See also: http://en.wikipedia.org/wiki/Price_of_anarchy. A way of analyzing the difference between the "optimal" outcome and the "rational" one. Common in the computer science literature, slowly infiltrating the economics literature I think.
I think economics got there first; that looks like http://en.wikipedia.org/wiki/The_Nature_of_the_Firm : companies form, even in an efficient market, because they can potentially globally optimize groups of individuals into more efficient interactions than the individuals themselves could in any market.
The other side of it is that such optimization doesn't scale and a sufficiently large firm will be unable to find practical solution at all.
Cool, seems interesting and related, but also very different and more specific. The point of price of anarchy is to take any game and quantify the "loss" due to selfishness or lack of cooperation.
it's interesting that if you replace the cars with electrons and change the graph to its electronic analogs, the electrons would do the super-rational thing and go along separate paths.

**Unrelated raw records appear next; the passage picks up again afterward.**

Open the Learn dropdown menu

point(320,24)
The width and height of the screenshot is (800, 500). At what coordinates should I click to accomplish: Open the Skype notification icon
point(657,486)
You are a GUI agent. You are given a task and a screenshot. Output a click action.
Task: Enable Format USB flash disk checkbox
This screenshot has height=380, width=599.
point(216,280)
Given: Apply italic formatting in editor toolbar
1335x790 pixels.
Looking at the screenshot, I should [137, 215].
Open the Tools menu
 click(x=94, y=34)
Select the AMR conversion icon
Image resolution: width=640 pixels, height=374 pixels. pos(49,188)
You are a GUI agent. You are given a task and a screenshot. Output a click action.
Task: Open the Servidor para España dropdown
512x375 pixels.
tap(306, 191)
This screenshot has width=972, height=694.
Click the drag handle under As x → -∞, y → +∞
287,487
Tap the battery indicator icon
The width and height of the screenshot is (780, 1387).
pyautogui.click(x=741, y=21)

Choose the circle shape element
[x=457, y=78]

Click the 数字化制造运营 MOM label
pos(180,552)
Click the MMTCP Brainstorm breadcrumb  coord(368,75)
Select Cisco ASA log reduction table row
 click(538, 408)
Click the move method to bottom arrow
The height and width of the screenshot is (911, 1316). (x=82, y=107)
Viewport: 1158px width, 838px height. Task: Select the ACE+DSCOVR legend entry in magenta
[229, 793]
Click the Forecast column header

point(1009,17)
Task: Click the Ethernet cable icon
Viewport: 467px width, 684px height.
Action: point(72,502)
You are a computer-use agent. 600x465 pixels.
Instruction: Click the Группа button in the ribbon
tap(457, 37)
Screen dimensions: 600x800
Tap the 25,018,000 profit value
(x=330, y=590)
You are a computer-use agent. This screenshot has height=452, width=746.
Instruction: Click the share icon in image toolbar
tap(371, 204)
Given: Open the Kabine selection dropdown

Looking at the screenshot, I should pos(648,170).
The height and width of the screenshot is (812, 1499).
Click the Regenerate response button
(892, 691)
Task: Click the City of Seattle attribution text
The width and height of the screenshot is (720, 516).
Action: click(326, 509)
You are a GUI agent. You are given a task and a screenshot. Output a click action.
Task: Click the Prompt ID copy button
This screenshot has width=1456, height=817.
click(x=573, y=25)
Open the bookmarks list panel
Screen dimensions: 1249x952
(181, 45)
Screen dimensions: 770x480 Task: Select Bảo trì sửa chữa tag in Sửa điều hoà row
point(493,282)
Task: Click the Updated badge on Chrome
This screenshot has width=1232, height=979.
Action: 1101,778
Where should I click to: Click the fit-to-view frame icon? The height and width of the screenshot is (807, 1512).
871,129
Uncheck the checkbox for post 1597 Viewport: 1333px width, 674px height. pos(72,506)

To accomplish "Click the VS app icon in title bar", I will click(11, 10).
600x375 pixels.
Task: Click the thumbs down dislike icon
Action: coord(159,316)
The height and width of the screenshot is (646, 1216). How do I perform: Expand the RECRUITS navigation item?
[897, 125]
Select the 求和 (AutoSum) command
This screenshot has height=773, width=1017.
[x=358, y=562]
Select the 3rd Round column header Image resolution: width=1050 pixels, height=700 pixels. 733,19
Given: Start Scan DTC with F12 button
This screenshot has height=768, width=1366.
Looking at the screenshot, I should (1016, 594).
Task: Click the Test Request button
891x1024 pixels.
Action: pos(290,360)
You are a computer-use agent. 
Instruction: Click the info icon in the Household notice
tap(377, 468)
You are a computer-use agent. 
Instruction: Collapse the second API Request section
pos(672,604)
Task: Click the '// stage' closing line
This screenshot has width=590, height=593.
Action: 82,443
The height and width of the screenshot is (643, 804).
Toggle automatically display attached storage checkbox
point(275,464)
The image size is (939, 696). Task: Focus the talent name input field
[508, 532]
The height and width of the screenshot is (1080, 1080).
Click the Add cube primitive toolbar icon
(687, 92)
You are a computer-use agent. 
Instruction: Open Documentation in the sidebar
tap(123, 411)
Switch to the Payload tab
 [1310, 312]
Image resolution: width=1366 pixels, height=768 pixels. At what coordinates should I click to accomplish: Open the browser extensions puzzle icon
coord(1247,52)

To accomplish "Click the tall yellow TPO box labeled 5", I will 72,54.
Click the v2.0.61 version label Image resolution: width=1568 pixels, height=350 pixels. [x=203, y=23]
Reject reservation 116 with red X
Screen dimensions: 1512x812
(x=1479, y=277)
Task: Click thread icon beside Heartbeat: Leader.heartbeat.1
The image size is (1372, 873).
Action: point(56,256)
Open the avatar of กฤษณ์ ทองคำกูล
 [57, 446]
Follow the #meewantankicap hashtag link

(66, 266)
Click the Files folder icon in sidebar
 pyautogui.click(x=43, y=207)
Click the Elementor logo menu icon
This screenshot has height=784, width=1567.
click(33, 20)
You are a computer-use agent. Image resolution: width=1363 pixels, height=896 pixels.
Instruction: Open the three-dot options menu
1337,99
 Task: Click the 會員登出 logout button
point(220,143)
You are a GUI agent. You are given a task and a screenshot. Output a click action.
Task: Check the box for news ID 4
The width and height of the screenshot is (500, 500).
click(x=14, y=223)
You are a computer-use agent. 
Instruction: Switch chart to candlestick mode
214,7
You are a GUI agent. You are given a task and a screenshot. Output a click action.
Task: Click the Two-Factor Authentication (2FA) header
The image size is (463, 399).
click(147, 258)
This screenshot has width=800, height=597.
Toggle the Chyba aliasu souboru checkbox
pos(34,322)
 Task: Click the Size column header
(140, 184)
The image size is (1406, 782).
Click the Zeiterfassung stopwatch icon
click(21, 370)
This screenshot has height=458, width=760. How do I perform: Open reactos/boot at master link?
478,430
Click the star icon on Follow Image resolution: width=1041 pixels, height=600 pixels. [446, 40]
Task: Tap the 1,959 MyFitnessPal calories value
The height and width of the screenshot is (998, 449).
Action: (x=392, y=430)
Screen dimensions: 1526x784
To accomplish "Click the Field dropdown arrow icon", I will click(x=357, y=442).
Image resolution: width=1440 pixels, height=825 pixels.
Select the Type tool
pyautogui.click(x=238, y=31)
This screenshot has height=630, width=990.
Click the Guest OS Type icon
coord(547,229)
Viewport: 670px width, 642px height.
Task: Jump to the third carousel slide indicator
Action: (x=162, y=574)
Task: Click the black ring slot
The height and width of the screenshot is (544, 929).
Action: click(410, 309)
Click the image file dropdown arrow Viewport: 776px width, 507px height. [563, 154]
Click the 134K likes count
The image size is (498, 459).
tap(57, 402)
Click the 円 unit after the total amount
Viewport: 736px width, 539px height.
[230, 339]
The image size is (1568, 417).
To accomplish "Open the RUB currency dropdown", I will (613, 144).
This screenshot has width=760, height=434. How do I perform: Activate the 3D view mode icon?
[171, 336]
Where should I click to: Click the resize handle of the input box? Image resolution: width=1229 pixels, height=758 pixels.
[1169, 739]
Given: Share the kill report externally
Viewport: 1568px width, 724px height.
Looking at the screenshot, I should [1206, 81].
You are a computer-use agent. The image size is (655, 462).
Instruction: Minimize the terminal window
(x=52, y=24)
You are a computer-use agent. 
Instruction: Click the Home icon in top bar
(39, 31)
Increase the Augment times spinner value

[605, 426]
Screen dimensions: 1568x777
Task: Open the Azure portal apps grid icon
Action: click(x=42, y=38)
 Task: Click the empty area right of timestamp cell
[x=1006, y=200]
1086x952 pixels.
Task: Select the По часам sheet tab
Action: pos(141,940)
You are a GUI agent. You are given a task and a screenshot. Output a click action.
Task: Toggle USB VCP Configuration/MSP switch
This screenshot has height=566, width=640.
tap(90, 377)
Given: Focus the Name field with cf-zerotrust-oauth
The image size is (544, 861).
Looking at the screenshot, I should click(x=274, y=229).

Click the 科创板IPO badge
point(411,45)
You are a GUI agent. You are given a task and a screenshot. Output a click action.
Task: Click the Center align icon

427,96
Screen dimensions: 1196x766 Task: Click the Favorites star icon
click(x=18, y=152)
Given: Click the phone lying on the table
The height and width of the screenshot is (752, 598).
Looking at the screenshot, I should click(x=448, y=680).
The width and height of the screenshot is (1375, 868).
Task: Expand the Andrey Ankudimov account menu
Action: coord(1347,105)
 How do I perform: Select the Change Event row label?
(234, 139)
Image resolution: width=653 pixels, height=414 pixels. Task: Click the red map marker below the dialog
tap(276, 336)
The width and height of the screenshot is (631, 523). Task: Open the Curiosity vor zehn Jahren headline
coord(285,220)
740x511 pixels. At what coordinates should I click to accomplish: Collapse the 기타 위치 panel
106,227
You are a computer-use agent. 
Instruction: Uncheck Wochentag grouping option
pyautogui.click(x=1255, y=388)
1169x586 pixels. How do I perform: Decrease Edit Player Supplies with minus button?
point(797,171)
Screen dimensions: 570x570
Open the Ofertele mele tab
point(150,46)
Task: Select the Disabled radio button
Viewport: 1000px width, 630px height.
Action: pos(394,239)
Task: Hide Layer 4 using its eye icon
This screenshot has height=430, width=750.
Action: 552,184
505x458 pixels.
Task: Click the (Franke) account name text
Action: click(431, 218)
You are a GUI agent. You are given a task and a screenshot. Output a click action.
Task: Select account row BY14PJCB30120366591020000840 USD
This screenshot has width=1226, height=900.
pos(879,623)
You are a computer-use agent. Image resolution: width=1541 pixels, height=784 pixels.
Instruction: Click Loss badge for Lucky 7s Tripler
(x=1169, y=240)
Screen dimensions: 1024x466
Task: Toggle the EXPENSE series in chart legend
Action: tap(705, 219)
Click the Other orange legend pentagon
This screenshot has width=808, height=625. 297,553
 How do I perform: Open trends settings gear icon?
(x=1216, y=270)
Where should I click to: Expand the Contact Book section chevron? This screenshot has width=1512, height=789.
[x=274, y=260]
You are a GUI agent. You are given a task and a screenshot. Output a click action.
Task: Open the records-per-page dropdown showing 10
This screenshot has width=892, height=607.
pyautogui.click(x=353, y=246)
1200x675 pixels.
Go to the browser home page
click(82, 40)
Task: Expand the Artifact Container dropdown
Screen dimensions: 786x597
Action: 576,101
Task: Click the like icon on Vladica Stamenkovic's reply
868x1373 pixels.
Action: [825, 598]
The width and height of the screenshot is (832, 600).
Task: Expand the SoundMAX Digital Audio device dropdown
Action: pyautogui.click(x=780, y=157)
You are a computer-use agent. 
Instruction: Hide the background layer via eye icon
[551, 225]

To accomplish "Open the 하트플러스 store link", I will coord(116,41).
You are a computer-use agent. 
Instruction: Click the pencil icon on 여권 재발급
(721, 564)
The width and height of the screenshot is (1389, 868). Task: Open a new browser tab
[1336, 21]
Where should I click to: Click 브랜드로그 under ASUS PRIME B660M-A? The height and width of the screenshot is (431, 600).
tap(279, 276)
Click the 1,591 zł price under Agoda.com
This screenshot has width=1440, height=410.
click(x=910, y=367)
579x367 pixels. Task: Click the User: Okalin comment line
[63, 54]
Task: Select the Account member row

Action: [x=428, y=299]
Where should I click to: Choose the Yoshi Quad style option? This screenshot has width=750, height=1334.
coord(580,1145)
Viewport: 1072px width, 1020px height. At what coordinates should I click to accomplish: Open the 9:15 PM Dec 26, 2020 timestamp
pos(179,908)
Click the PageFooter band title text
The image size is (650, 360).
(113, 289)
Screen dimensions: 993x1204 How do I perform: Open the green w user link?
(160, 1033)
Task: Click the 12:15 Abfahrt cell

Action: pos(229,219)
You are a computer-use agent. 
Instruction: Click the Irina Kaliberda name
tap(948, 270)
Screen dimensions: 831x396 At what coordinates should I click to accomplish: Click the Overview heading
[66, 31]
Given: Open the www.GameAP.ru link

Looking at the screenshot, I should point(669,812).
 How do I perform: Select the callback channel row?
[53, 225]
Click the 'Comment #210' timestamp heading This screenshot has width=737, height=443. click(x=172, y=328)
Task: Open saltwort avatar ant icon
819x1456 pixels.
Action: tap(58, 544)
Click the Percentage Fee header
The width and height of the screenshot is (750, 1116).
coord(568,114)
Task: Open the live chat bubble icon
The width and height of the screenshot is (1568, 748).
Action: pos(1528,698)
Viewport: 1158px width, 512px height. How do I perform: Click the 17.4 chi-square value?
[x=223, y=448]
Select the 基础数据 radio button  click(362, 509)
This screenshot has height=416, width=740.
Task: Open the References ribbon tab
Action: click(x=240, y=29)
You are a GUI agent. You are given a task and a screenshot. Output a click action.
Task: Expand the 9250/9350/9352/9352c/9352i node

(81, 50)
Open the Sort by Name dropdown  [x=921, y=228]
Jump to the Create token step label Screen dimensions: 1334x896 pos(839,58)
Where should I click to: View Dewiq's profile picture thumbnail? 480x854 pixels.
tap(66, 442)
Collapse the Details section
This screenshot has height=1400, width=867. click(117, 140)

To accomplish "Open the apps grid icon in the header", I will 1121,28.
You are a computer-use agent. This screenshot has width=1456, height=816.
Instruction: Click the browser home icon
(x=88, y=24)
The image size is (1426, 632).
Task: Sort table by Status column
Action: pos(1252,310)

> Asking these questions is admitting to the wishful thinking that competitive optimization should lead to an optimum. Such is not the case, competitive optimization leads to an equilibrium and not to an optimum.
Well, that explains a lot about capitalism and social inequality.
> "Altruism, evolutionary driven cooperative behaviors, and mystical concepts like super-rationality are put forward as missing features in game theory."
In Seattle there are many people who commute across Lake Washington to get to work, where you have the 520 bridge, the I-90 bridge, or you can just drive around the lake. After reading this article I wonder if it would be effective to divide everyone who makes this commute into two groups. On even numbered days group A can use the bridge while group B must drive around the lake. On odd numbered days they would switch. Could such a scenario effectively reduce the overall time spent commuting for all drivers?
The very same thing happens around the world in many political elections; because people think that voting for a candidate perceived as unpopular is wasting their vote; so some candidates remain unpopular not for their ideas but for their perceived unpopularity.
People when are free to make decisions individually usually assume everyone else doesn't have group mentality so they themselves decide not to have one, making it a self-fulfilling prophecy.